The Government of Canada recognizes the need for Canadian companies to be competitive in the global market. Special circumstances apply to some and every importer has a unique profile based on their business model. Various companies participate in manufacturing activities, while others provide goods for sale in Canada and internationally.

Administration costs and the rapid growth of small businesses can sometimes cause business owners to overlook opportunities for cost savings available through government programs for minimizing duty and tax liability. Canada Border Services Agency (CBSA) and Canada Revenue Agency (CRA) offer several of these programs. They are not suited for every business and certain conditions apply. Depending on the nature of your business, you may find benefit to exploring your options and taking advantage of the tax and duty relief plans offered.

 

Four trade incentive programs that could provide relief from duties:

1. The GST Direct Program

The GST direct program offers GST Registrants the option of paying their Goods and Services Tax (GST) directly to the Receiver General of Canada. A statement called a K84 Monthly Statement is generated on the 25th day of each month. It provides a breakdown summary of the GST owed for any importing activity within the previous month. Shipments imported after the 21st of the month, will appear on the following month?s K84.

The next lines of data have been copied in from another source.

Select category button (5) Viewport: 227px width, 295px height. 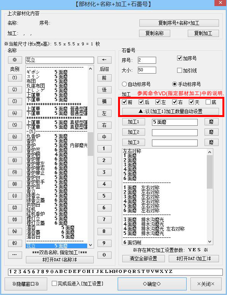(15, 125)
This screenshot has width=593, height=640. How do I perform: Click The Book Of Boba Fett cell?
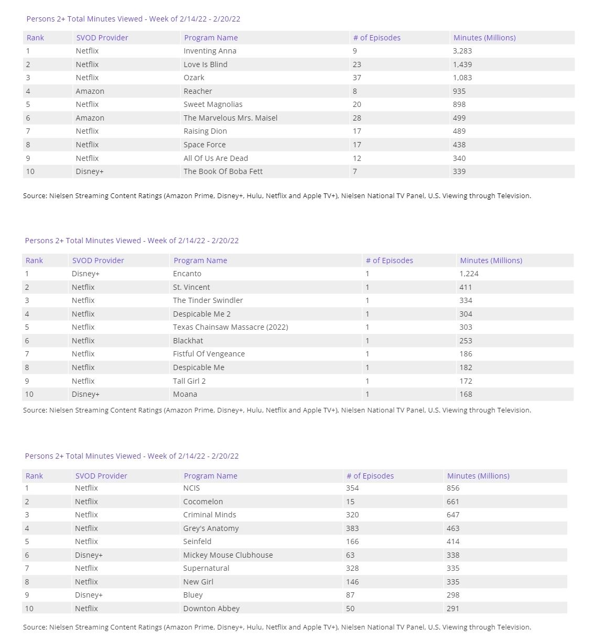pyautogui.click(x=223, y=171)
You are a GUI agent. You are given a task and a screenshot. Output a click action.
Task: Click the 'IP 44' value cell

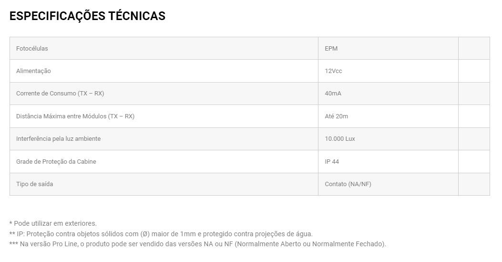pyautogui.click(x=332, y=162)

Low value shipments valued under $2,499.99 get longer grace time before payment of the GST is required. Low value shipments must be accounted for by hard copy or electronic transmission by the 24th day of the month following the month the goods were release.

The GST direct program allows importers to claim the GST input tax credit on the previous month, while allowing for almost a full extra month to remit the GST payment for shipments released after the 21st of the previous month. For example, a high value shipment released October 21 would not require the GST to be paid until the last business day of the month in November. There is currently no online option for payment when it comes to GST Direct. The GST must be received by way of a cheque to Receiver General no later than 4:30 pm local time on the last business day of the month. Your customs broker can deliver the cheque on your behalf to CBSA, some lead time will be required to ensure it is delivered on time. Late payment of the GST to the Receiver General can result in a penalty from CBSA.

This program requires a small adjustment to your business?s accounting cycle. The benefit of this program for your company is improved cash flow and a reduction in your customs broker?s liability on their customs broker bond. Depending on your import activity and entry complexity, this program can sometimes translate into an opportunity for a discount on your entry fees by reducing the financial exposure your customs broker takes on when clearing your freight. Your customs broker must post security with CBSA through and independent surety company. There is a cost associated with the customs brokers bond, so the higher your company?s disbursements in duty and GST, the higher the cost to maintain a customs brokers bond to service your account.

To sign up for the GST direct program, a letter must be completed on your company letterhead. Your customs broker will need a copy to update your importer profile and activate GST direct on your import account.

 

2. Exporter of Processing Services Program (EOPS)

This program allows companies who further manufacture goods for export, to import goods without payment of the Goods and Services Tax (GST) at the time of import.

To qualify, participants in this program:

  • Must be a GST or HST Registrant
  • Must have no ownership interests in either the imported goods that are coming into Canada for further manufacturing or the processed goods after production
  • Must not be closely related to the supplier outside of Canada for whom you are processing the goods

To get approved for this program, a consultation with the Canada Revenue Agency (CRA) is required. Participants must keep detailed records for goods imported under this program as well as proof of export for the processed goods post manufacture. Goods imported under the EOPS program must be exported within four years from the date of accounting. Once approved for this program, Canada Customs assigns an Order in Council (OIC) number that must be shown on your import entries to allow for the GST exemption on imports entering Canada under this program. Pacific Customs Brokers can assist with the program application.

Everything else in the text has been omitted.